There are many ways to get help for a gambling problem, including individual and group therapy, family therapy, marriage and relationship counseling, and credit and finance management. Some people also benefit from inpatient or residential treatment and rehab programs, which provide round-the-clock care for those unable to quit gambling independently.

A person who has a gambling disorder may experience any of the following symptoms: (1) persistent feelings of helplessness, guilt, anxiety, or depression; (2) lying to family members or therapists about the extent of their involvement in gambling; (3) stealing or embezzling money to fund gambling activities; (4) seeking to recover losses by betting more money, often using speculative investments, such as stocks and foreign currencies; (5) committing illegal acts to finance gambling, such as forgery, fraud, and theft; and (6) jeopardizing or losing a job or educational opportunity as a result of gambling (American Psychiatric Association 2000).

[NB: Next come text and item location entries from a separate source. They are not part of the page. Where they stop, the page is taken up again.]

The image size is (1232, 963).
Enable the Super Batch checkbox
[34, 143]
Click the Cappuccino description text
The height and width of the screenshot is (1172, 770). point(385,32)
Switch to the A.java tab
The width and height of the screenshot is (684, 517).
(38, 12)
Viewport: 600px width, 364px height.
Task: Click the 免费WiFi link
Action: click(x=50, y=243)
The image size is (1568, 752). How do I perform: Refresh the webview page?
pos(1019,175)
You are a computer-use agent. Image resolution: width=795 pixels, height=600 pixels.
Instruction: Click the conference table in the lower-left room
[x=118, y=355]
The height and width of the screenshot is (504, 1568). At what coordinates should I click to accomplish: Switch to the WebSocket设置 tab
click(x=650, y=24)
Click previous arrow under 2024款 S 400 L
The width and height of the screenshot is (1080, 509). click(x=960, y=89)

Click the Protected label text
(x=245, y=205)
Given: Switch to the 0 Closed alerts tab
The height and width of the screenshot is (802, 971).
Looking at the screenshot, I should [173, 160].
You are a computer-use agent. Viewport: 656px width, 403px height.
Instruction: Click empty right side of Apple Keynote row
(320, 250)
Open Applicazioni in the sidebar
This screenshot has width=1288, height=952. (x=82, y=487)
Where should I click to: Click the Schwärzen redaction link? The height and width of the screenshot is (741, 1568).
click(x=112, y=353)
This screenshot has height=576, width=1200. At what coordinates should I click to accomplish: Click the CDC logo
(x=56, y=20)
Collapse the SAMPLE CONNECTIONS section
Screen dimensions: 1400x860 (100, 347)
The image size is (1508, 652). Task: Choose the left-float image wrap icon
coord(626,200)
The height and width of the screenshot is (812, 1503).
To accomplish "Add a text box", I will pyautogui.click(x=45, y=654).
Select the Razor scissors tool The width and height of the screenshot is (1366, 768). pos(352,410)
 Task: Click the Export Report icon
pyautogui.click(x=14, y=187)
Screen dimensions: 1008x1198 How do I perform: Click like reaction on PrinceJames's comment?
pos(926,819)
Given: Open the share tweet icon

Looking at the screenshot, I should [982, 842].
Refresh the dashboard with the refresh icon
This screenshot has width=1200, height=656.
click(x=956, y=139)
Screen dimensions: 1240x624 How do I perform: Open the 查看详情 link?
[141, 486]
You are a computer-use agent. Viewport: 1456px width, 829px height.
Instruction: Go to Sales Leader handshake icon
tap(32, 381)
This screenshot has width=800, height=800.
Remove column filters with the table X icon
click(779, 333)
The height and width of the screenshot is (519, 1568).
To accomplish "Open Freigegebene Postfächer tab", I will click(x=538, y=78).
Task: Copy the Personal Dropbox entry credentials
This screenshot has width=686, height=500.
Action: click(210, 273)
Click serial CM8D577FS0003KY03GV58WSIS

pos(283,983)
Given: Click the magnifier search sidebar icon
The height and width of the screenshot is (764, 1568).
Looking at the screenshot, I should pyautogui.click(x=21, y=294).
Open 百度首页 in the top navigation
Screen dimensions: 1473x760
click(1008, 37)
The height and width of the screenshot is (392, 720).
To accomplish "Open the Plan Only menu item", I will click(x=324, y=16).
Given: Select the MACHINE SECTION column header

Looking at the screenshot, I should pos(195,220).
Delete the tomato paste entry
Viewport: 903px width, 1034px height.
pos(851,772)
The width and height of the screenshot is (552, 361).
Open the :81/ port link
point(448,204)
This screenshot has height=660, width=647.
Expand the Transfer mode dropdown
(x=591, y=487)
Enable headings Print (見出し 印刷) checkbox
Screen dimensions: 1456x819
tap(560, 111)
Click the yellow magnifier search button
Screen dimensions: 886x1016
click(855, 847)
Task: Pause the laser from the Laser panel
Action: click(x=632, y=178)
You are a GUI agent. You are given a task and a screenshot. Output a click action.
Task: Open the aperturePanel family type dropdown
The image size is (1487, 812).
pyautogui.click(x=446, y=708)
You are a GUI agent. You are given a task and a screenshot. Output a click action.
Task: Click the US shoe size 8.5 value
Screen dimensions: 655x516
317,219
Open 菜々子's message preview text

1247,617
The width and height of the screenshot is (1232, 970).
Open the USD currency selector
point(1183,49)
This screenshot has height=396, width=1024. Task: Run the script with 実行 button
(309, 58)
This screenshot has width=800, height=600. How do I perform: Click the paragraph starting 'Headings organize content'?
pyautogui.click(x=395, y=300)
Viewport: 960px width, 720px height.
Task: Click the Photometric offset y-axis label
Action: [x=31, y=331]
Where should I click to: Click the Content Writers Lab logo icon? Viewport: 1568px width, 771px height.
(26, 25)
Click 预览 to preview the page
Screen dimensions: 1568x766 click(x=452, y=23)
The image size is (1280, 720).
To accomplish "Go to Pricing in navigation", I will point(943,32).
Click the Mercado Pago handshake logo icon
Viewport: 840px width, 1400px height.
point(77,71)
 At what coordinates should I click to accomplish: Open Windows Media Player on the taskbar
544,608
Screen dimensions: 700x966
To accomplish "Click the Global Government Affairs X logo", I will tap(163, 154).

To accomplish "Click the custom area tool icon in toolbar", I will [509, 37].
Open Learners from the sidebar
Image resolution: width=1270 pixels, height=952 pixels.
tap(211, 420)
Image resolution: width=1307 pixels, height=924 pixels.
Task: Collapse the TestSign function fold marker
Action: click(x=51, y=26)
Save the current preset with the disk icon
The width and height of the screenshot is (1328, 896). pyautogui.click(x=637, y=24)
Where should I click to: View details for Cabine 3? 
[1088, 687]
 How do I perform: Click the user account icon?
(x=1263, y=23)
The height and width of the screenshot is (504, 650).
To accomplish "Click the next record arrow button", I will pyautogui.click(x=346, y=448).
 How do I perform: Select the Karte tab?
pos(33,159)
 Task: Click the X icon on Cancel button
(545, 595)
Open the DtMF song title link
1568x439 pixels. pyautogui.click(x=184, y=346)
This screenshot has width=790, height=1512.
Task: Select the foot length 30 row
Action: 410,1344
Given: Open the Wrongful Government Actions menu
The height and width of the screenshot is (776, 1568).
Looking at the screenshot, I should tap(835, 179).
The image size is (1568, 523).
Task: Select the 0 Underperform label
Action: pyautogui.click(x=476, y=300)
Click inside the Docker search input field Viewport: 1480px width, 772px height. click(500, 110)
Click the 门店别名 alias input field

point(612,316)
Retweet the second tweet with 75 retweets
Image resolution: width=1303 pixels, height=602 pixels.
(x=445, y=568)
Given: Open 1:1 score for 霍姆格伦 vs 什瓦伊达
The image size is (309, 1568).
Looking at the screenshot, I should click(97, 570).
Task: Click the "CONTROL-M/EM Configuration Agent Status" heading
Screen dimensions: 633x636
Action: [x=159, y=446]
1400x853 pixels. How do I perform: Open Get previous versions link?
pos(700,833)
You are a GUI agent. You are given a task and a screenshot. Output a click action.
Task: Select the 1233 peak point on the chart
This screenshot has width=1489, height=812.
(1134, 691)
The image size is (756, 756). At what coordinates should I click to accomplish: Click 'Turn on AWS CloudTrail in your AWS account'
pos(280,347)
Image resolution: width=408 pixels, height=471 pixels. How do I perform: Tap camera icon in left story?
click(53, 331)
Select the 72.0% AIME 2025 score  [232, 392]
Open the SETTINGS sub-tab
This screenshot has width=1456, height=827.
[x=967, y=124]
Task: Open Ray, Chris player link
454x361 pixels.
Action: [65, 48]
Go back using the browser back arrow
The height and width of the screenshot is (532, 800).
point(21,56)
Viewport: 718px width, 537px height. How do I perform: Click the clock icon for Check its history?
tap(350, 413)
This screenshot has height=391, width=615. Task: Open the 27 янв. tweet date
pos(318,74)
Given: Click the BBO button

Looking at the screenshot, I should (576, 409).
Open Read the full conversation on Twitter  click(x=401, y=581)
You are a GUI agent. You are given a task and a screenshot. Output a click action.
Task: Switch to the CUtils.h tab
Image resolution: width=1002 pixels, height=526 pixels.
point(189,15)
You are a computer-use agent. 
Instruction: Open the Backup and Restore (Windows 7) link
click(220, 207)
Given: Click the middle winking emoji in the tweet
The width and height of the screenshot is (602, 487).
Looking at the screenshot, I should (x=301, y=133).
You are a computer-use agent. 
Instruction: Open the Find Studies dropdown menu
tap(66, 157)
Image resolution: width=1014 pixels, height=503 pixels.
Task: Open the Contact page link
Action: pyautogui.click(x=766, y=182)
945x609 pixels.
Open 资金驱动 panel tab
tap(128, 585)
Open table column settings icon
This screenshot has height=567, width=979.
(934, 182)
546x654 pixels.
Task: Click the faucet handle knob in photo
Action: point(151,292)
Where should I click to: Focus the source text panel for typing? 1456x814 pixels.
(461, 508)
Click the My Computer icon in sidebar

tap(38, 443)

Gambling addiction is challenging to overcome, but there are steps that can be taken to prevent relapse. Developing a strong support network is helpful, and it can be helpful to join a peer support group such as Gamblers Anonymous, which follows a 12-step program similar to Alcoholics Anonymous. It is also a good idea to spend time doing other activities, such as reading or exercising, to distract yourself from the urge to gamble. It is also important to set money and time limits for yourself, and to avoid chasing your losses.